Aan de Voorzitter van de Tweede Kamer der Staten-Generaal
Den Haag, 4 oktober 2023
Bij de behandeling van het wetsvoorstel Gemeentelijke taak mogelijk maken asielopvangvoorzieningen
(«Spreidingswet») op 26 en 27 september jl. (Handelingen II 2023/24, nrs. 4 en 5,
debat over de Wet gemeentelijke taak mogelijk maken asielopvangvoorzieningen) heeft
de Staatssecretaris van Justitie en Veiligheid een motie van het lid Ceder ontraden
waarmee een koppeling werd gemaakt tussen de Spreidingswet en de zogeheten Meedoenbalies
(Kamerstuk 36 333, nr. 39).
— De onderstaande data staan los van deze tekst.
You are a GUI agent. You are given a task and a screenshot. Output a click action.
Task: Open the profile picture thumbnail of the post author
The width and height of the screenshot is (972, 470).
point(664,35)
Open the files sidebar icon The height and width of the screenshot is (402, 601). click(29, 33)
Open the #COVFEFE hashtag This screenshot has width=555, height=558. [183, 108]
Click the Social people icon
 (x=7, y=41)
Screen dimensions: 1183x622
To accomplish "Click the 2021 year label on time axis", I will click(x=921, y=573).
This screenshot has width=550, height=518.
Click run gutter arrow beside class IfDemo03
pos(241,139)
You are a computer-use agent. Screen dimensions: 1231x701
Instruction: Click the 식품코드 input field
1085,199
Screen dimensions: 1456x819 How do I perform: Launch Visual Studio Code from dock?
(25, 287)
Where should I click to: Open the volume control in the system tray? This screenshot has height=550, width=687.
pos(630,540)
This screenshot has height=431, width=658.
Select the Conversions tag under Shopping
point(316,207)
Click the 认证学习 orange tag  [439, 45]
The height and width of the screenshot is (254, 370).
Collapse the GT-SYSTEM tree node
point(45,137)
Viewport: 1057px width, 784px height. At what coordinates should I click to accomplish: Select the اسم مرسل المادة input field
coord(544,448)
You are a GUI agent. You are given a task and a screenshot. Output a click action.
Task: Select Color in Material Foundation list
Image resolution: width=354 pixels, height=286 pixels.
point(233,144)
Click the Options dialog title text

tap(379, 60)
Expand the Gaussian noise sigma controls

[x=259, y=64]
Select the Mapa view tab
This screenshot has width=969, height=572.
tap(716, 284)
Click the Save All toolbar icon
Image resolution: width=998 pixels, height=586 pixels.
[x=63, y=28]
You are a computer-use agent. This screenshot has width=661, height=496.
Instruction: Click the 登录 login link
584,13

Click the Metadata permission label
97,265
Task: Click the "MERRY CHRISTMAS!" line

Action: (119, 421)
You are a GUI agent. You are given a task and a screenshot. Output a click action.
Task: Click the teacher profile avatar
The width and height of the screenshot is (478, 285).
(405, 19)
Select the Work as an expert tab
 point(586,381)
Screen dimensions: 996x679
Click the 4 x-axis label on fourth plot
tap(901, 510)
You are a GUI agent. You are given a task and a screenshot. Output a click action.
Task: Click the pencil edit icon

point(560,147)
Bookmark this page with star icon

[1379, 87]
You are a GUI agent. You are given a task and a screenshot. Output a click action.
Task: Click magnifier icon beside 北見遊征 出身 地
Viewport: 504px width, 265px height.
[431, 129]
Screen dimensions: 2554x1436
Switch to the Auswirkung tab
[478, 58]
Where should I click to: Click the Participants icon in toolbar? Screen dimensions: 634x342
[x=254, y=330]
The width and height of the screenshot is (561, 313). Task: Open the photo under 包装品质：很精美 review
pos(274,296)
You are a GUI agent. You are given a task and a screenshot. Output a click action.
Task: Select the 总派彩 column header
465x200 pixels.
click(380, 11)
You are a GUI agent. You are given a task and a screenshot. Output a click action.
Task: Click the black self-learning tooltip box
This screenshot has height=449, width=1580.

Daarbij zegde hij toe op verzoek van het lid Ceder uw Kamer samen met mij over
dit punt te informeren. Omdat dit een onderwerp betreft waar ik voor verantwoordelijk
ben, informeer ik u via deze brief.
In de Voorjaarsnota 2023 (Kamerstuk 36 350, nr. 1) is € 4 miljoen aan extra structurele middelen voor de Meedoenbalies en NT2-taallessen
beschikbaar gesteld. Ik heb u hierover in de Kamerbrief «Uitwerking plan van aanpak
Statushouders aan het werk» van 11 juli jl. geïnformeerd. Met deze middelen kunnen
de meedoenbalies, die al aanwezig waren in 38 verschillende opvangcentra, worden voortgezet.
Voor de uitbreiding van het aantal Meedoenbalies is op dit moment geen financiële
ruimte. Ik ben net als u een groot voorstander van de Meedoenbalies. Ik vind het belangrijk
dat statushouders door deelname aan activiteiten in een vroeg stadium kunnen participeren.
Daarom ben ik met het COA en NOV in gesprek om de huidige middelen zo efficiënt mogelijk
in te zetten en binnen de financiële kaders te bezien wat mogelijk is. Uitbreiding
van Meedoenbalies naar alle reguliere AZC’s zou, zoals ik in het Commissiedebat Inburgering
en Integratie van 27 september jl. heb toegelicht aan het lid Kathmann, onder voorbehoud,
jaarlijks ongeveer 10 miljoen euro extra kosten. Voor uitbreiding naar alle reguliere
locaties én noodopvanglocaties is jaarlijks ongeveer 18 miljoen euro extra nodig.
Ik informeer u in de uitvoeringsbrief Inburgering van december over de stand van zaken.